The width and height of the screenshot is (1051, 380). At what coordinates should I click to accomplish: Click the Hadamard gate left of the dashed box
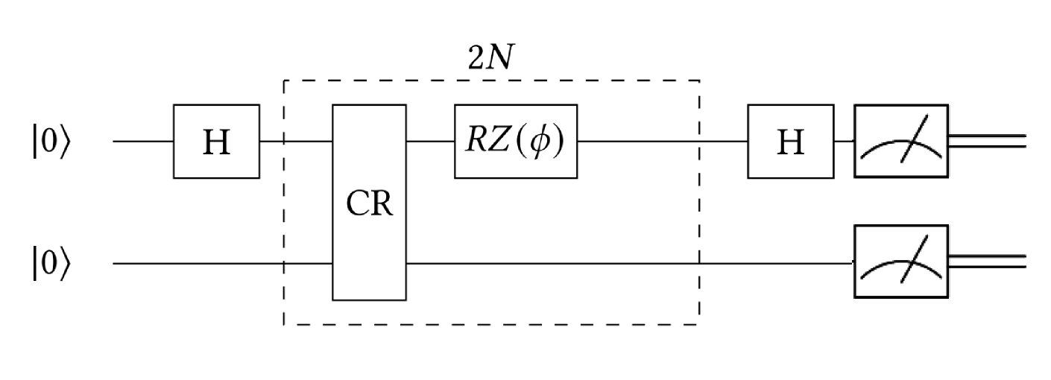(x=216, y=141)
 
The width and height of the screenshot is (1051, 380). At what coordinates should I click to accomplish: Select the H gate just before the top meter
(x=790, y=141)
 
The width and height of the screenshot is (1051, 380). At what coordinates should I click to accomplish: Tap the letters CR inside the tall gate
(x=369, y=203)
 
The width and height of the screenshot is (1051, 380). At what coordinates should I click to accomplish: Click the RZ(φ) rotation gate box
(x=516, y=141)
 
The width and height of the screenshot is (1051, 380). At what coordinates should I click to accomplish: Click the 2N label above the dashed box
(x=490, y=59)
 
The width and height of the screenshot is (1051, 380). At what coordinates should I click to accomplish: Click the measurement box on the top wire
(x=901, y=141)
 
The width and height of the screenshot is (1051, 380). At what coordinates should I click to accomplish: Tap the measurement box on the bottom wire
(x=901, y=262)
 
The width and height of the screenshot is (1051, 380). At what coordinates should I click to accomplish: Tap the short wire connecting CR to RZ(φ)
(x=430, y=141)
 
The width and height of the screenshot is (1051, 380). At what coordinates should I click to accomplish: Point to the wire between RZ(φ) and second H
(x=663, y=141)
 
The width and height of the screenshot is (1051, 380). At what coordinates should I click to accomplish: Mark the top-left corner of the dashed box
(x=284, y=80)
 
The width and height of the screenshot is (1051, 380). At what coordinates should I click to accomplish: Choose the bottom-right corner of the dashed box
(x=698, y=324)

Requirements:
Could you write out all the entries above again, swapping every "dashed box" for "dotted frame", leaving everything else unchanged and the pictures out?

The output:
The width and height of the screenshot is (1051, 380). At what coordinates should I click to accomplish: Click the Hadamard gate left of the dotted frame
(x=216, y=141)
 
The width and height of the screenshot is (1051, 380). At what coordinates should I click to accomplish: Select the H gate just before the top meter
(x=790, y=141)
 
The width and height of the screenshot is (1051, 380). At what coordinates should I click to accomplish: Tap the letters CR inside the tall gate
(x=369, y=203)
 
The width and height of the screenshot is (1051, 380). At what coordinates should I click to accomplish: Click the RZ(φ) rotation gate box
(x=516, y=141)
 
The width and height of the screenshot is (1051, 380). At what coordinates should I click to accomplish: Click the 2N label above the dotted frame
(x=490, y=59)
 
The width and height of the screenshot is (1051, 380). At what coordinates should I click to accomplish: Click the measurement box on the top wire
(x=901, y=141)
 
The width and height of the screenshot is (1051, 380). At what coordinates should I click to accomplish: Tap the measurement box on the bottom wire
(x=901, y=262)
 
The width and height of the screenshot is (1051, 380). At what coordinates should I click to accomplish: Tap the short wire connecting CR to RZ(φ)
(x=430, y=141)
 
The width and height of the screenshot is (1051, 380). At what coordinates should I click to accomplish: Point to the wire between RZ(φ) and second H
(x=663, y=141)
 
The width and height of the screenshot is (1051, 380). At what coordinates should I click to accomplish: Mark the top-left corner of the dotted frame
(x=284, y=80)
 
The width and height of the screenshot is (1051, 380). At what coordinates should I click to accomplish: Choose the bottom-right corner of the dotted frame
(x=698, y=324)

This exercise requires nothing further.